Anyone who's seen my posts for the last year should know that I have a (sometimes odd) sense of humor. And I don't know how what's-her-face can say I've been like this all along, because I haven't been. And you ladies know me better than the other boards, and I hope you'll remember that. 

Most of the Feb. mommas are the coolest people I've ever had the chance to 'meet', and I hope you girls can forgive me for sinking to the level of the ones I'm angry at. That's not a place I'm proud to have gone. I shouldn't have let people on an internet site shake me up so much that I acted out like that.
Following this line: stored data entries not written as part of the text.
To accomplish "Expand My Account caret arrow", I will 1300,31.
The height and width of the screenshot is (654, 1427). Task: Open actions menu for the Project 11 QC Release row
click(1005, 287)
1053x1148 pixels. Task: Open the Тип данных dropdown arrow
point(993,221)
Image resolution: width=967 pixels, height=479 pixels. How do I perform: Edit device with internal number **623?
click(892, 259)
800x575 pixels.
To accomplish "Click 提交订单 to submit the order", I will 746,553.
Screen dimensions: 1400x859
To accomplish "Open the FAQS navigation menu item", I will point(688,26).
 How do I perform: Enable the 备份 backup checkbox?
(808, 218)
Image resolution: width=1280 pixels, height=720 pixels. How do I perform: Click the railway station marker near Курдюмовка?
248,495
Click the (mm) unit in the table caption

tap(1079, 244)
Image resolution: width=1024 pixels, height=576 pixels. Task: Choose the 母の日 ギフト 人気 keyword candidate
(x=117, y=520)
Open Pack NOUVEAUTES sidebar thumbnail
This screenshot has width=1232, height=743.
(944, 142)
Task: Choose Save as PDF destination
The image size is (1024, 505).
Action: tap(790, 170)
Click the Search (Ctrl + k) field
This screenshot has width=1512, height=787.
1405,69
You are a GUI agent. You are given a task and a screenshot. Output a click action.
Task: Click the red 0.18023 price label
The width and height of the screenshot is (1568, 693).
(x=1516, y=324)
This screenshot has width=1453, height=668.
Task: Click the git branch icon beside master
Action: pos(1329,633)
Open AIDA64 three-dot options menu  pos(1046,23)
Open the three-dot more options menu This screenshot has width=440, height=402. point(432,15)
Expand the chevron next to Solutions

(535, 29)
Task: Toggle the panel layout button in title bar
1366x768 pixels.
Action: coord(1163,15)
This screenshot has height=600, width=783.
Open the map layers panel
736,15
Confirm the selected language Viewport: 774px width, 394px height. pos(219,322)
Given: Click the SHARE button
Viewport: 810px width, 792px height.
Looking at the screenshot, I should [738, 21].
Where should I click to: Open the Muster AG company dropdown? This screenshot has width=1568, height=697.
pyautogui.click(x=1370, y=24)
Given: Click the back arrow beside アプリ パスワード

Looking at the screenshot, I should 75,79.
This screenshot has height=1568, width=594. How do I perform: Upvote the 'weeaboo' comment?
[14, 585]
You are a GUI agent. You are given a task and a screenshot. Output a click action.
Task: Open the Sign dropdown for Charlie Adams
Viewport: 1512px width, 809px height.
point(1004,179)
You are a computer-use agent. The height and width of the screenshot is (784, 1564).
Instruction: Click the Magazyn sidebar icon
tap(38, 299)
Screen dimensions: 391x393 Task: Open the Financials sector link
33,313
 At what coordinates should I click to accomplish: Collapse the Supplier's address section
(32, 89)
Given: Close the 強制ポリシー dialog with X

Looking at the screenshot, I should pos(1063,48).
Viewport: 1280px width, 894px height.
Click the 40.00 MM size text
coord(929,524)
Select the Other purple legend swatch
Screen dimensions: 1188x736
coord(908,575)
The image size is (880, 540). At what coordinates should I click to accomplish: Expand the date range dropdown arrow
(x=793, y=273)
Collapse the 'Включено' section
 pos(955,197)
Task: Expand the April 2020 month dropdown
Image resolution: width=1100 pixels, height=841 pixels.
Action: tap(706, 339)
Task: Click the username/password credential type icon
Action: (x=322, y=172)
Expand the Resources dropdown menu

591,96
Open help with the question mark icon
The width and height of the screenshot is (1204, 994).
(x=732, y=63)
Please remember all the past posts where I've been supportive, and cared for other's lives and happenings, and been a good person. If I have past posts (on this board, not reacting to a certain person) where I've been this mean and purposefully hurtful, I have not realized that I came across that way. I'm very, very sure that I am not known (at least, before this incident) for being an evil snatch. 

And please remember, there's a post set up by the cool kids on 6-9 where they're having a hay day making fun of and belittling my H. I may have made one or two comments (that were purposefully meant to sting, which was wrong on my part but I've dropped it) about her baby but they've dedicated a whole thread to being nasty to a man they've never met, know nothing about, and not doing it to sting me. They're doing that because, well... that's how those people always are. Nothing they've said has bothered me, because they don't know him. They picture they have? It was hilarious. It was right after we'd come back from a cruise, and he was modeling a pose he used to win a funny contest on the ship. That picture will always make me smile, and it does nothing but bring up wonderful memories for me despite what they've said.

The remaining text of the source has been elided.